[Start of section]

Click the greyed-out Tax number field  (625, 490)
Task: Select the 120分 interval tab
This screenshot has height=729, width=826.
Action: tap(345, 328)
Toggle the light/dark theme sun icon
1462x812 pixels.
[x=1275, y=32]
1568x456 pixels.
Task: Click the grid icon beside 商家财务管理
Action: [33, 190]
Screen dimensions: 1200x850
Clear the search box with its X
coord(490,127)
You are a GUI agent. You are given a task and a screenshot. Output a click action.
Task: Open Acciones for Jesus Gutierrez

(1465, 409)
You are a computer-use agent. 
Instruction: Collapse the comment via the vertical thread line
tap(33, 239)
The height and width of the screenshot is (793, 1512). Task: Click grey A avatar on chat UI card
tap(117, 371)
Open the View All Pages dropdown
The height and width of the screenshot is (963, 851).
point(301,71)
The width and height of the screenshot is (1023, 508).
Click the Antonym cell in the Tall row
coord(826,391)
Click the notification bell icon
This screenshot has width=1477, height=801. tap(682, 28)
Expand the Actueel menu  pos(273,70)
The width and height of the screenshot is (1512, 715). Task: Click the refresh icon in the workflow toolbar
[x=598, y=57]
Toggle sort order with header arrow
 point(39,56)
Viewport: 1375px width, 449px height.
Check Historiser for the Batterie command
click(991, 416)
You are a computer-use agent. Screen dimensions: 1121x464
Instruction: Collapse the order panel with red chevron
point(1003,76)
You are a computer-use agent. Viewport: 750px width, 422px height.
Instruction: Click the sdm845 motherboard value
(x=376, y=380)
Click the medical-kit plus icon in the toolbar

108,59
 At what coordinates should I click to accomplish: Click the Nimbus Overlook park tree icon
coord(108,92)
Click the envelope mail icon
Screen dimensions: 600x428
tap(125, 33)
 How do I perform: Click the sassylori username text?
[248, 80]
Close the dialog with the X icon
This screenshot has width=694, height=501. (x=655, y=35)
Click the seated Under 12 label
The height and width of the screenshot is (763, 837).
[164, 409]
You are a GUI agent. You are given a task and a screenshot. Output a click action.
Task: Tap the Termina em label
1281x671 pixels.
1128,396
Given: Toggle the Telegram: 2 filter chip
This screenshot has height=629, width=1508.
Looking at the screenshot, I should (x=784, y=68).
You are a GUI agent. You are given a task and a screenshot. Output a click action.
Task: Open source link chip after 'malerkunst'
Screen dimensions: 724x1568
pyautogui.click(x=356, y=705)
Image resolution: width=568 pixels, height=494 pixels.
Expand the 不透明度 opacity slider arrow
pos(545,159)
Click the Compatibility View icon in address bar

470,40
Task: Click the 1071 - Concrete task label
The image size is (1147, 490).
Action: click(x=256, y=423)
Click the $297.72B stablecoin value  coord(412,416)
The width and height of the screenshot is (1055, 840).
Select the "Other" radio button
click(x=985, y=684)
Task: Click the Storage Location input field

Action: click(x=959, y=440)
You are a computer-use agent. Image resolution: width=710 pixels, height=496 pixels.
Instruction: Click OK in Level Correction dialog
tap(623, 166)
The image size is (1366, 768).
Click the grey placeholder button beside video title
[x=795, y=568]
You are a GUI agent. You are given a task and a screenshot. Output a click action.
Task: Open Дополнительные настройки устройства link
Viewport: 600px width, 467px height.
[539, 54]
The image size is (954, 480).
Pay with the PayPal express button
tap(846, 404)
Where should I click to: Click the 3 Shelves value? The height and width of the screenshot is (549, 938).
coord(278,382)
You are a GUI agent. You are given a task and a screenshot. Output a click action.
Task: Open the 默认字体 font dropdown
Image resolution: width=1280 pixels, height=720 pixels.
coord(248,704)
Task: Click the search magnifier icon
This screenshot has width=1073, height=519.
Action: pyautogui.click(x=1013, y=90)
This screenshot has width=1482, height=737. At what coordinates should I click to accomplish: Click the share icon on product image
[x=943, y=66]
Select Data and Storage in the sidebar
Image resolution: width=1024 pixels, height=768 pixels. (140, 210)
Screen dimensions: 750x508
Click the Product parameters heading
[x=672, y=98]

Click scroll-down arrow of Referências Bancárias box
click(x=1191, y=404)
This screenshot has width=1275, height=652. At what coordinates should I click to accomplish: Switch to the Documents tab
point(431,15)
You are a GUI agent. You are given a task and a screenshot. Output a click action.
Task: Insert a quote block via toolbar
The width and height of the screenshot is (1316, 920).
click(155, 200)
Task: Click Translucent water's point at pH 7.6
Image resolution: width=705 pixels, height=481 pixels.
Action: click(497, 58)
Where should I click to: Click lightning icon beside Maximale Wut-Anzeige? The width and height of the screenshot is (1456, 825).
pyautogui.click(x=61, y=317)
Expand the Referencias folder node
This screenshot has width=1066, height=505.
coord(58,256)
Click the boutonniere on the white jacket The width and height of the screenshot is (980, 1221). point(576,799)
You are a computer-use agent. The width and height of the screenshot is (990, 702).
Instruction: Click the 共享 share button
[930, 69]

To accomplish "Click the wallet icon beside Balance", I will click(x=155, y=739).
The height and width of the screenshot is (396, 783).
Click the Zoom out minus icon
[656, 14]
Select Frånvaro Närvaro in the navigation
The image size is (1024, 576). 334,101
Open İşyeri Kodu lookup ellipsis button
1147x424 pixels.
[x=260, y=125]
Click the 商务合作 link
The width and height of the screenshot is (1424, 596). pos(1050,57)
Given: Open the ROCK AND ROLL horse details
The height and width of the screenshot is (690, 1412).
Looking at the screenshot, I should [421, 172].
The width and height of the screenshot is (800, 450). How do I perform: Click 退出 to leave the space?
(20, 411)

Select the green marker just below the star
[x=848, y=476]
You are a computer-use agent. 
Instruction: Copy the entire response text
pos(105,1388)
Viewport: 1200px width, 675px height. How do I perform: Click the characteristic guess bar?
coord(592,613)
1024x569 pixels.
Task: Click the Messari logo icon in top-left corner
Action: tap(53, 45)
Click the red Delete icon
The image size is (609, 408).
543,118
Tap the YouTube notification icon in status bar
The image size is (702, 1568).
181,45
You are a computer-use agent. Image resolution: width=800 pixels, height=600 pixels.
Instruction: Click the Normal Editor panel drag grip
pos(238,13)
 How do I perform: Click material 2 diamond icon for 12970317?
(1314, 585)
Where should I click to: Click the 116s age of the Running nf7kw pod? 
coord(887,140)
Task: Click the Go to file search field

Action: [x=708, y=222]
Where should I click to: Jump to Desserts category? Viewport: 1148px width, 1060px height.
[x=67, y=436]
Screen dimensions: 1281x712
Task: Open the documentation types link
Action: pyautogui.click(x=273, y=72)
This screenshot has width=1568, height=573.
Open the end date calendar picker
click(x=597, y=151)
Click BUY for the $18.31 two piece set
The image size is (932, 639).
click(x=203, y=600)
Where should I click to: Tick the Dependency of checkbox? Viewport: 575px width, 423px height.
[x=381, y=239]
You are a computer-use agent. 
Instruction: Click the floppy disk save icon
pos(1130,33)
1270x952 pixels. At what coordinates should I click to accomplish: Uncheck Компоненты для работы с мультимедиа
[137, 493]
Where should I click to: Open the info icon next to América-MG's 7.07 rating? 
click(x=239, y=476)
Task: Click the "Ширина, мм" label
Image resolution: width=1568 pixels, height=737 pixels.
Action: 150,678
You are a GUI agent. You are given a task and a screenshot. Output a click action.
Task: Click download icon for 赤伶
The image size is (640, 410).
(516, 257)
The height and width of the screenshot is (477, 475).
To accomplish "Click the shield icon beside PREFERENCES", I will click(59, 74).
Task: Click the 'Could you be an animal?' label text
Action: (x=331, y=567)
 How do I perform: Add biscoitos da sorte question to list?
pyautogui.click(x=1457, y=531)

[End of section]

• [Task brief]
From the records above, extract every line exactly as it stands.

• [Task answer]
Click the greyed-out Tax number field  (625, 490)
Task: Select the 120分 interval tab
This screenshot has height=729, width=826.
Action: tap(345, 328)
Toggle the light/dark theme sun icon
1462x812 pixels.
[x=1275, y=32]
1568x456 pixels.
Task: Click the grid icon beside 商家财务管理
Action: [33, 190]
Screen dimensions: 1200x850
Clear the search box with its X
coord(490,127)
You are a GUI agent. You are given a task and a screenshot. Output a click action.
Task: Open Acciones for Jesus Gutierrez

(1465, 409)
You are a computer-use agent. 
Instruction: Collapse the comment via the vertical thread line
tap(33, 239)
The height and width of the screenshot is (793, 1512). Task: Click grey A avatar on chat UI card
tap(117, 371)
Open the View All Pages dropdown
The height and width of the screenshot is (963, 851).
point(301,71)
The width and height of the screenshot is (1023, 508).
Click the Antonym cell in the Tall row
coord(826,391)
Click the notification bell icon
This screenshot has width=1477, height=801. tap(682, 28)
Expand the Actueel menu  pos(273,70)
The width and height of the screenshot is (1512, 715). Task: Click the refresh icon in the workflow toolbar
[x=598, y=57]
Toggle sort order with header arrow
 point(39,56)
Viewport: 1375px width, 449px height.
Check Historiser for the Batterie command
click(991, 416)
You are a computer-use agent. Screen dimensions: 1121x464
Instruction: Collapse the order panel with red chevron
point(1003,76)
You are a computer-use agent. Viewport: 750px width, 422px height.
Instruction: Click the sdm845 motherboard value
(x=376, y=380)
Click the medical-kit plus icon in the toolbar

108,59
 At what coordinates should I click to accomplish: Click the Nimbus Overlook park tree icon
coord(108,92)
Click the envelope mail icon
Screen dimensions: 600x428
tap(125, 33)
 How do I perform: Click the sassylori username text?
[248, 80]
Close the dialog with the X icon
This screenshot has width=694, height=501. (x=655, y=35)
Click the seated Under 12 label
The height and width of the screenshot is (763, 837).
[164, 409]
You are a GUI agent. You are given a task and a screenshot. Output a click action.
Task: Tap the Termina em label
1281x671 pixels.
1128,396
Given: Toggle the Telegram: 2 filter chip
This screenshot has height=629, width=1508.
Looking at the screenshot, I should (x=784, y=68).
You are a GUI agent. You are given a task and a screenshot. Output a click action.
Task: Open source link chip after 'malerkunst'
Screen dimensions: 724x1568
pyautogui.click(x=356, y=705)
Image resolution: width=568 pixels, height=494 pixels.
Expand the 不透明度 opacity slider arrow
pos(545,159)
Click the Compatibility View icon in address bar

470,40
Task: Click the 1071 - Concrete task label
The image size is (1147, 490).
Action: click(x=256, y=423)
Click the $297.72B stablecoin value  coord(412,416)
The width and height of the screenshot is (1055, 840).
Select the "Other" radio button
click(x=985, y=684)
Task: Click the Storage Location input field

Action: click(x=959, y=440)
You are a computer-use agent. Image resolution: width=710 pixels, height=496 pixels.
Instruction: Click OK in Level Correction dialog
tap(623, 166)
The image size is (1366, 768).
Click the grey placeholder button beside video title
[x=795, y=568]
You are a GUI agent. You are given a task and a screenshot. Output a click action.
Task: Open Дополнительные настройки устройства link
Viewport: 600px width, 467px height.
[539, 54]
The image size is (954, 480).
Pay with the PayPal express button
tap(846, 404)
Where should I click to: Click the 3 Shelves value? The height and width of the screenshot is (549, 938).
coord(278,382)
You are a GUI agent. You are given a task and a screenshot. Output a click action.
Task: Open the 默认字体 font dropdown
Image resolution: width=1280 pixels, height=720 pixels.
coord(248,704)
Task: Click the search magnifier icon
This screenshot has width=1073, height=519.
Action: pyautogui.click(x=1013, y=90)
This screenshot has width=1482, height=737. At what coordinates should I click to accomplish: Click the share icon on product image
[x=943, y=66]
Select Data and Storage in the sidebar
Image resolution: width=1024 pixels, height=768 pixels. (140, 210)
Screen dimensions: 750x508
Click the Product parameters heading
[x=672, y=98]

Click scroll-down arrow of Referências Bancárias box
click(x=1191, y=404)
This screenshot has width=1275, height=652. At what coordinates should I click to accomplish: Switch to the Documents tab
point(431,15)
You are a GUI agent. You are given a task and a screenshot. Output a click action.
Task: Insert a quote block via toolbar
The width and height of the screenshot is (1316, 920).
click(155, 200)
Task: Click Translucent water's point at pH 7.6
Image resolution: width=705 pixels, height=481 pixels.
Action: click(497, 58)
Where should I click to: Click lightning icon beside Maximale Wut-Anzeige? The width and height of the screenshot is (1456, 825).
pyautogui.click(x=61, y=317)
Expand the Referencias folder node
This screenshot has width=1066, height=505.
coord(58,256)
Click the boutonniere on the white jacket The width and height of the screenshot is (980, 1221). point(576,799)
You are a computer-use agent. The width and height of the screenshot is (990, 702).
Instruction: Click the 共享 share button
[930, 69]

To accomplish "Click the wallet icon beside Balance", I will click(x=155, y=739).
The height and width of the screenshot is (396, 783).
Click the Zoom out minus icon
[656, 14]
Select Frånvaro Närvaro in the navigation
The image size is (1024, 576). 334,101
Open İşyeri Kodu lookup ellipsis button
1147x424 pixels.
[x=260, y=125]
Click the 商务合作 link
The width and height of the screenshot is (1424, 596). pos(1050,57)
Given: Open the ROCK AND ROLL horse details
The height and width of the screenshot is (690, 1412).
Looking at the screenshot, I should [421, 172].
The width and height of the screenshot is (800, 450). How do I perform: Click 退出 to leave the space?
(20, 411)

Select the green marker just below the star
[x=848, y=476]
You are a computer-use agent. 
Instruction: Copy the entire response text
pos(105,1388)
Viewport: 1200px width, 675px height. How do I perform: Click the characteristic guess bar?
coord(592,613)
1024x569 pixels.
Task: Click the Messari logo icon in top-left corner
Action: tap(53, 45)
Click the red Delete icon
The image size is (609, 408).
543,118
Tap the YouTube notification icon in status bar
The image size is (702, 1568).
181,45
You are a computer-use agent. Image resolution: width=800 pixels, height=600 pixels.
Instruction: Click the Normal Editor panel drag grip
pos(238,13)
 How do I perform: Click material 2 diamond icon for 12970317?
(1314, 585)
Where should I click to: Click the 116s age of the Running nf7kw pod? 
coord(887,140)
Task: Click the Go to file search field

Action: [x=708, y=222]
Where should I click to: Jump to Desserts category? Viewport: 1148px width, 1060px height.
[x=67, y=436]
Screen dimensions: 1281x712
Task: Open the documentation types link
Action: pyautogui.click(x=273, y=72)
This screenshot has width=1568, height=573.
Open the end date calendar picker
click(x=597, y=151)
Click BUY for the $18.31 two piece set
The image size is (932, 639).
click(x=203, y=600)
Where should I click to: Tick the Dependency of checkbox? Viewport: 575px width, 423px height.
[x=381, y=239]
You are a computer-use agent. 
Instruction: Click the floppy disk save icon
pos(1130,33)
1270x952 pixels. At what coordinates should I click to accomplish: Uncheck Компоненты для работы с мультимедиа
[137, 493]
Where should I click to: Open the info icon next to América-MG's 7.07 rating? 
click(x=239, y=476)
Task: Click the "Ширина, мм" label
Image resolution: width=1568 pixels, height=737 pixels.
Action: 150,678
You are a GUI agent. You are given a task and a screenshot. Output a click action.
Task: Click download icon for 赤伶
The image size is (640, 410).
(516, 257)
The height and width of the screenshot is (477, 475).
To accomplish "Click the shield icon beside PREFERENCES", I will click(59, 74).
Task: Click the 'Could you be an animal?' label text
Action: (x=331, y=567)
 How do I perform: Add biscoitos da sorte question to list?
pyautogui.click(x=1457, y=531)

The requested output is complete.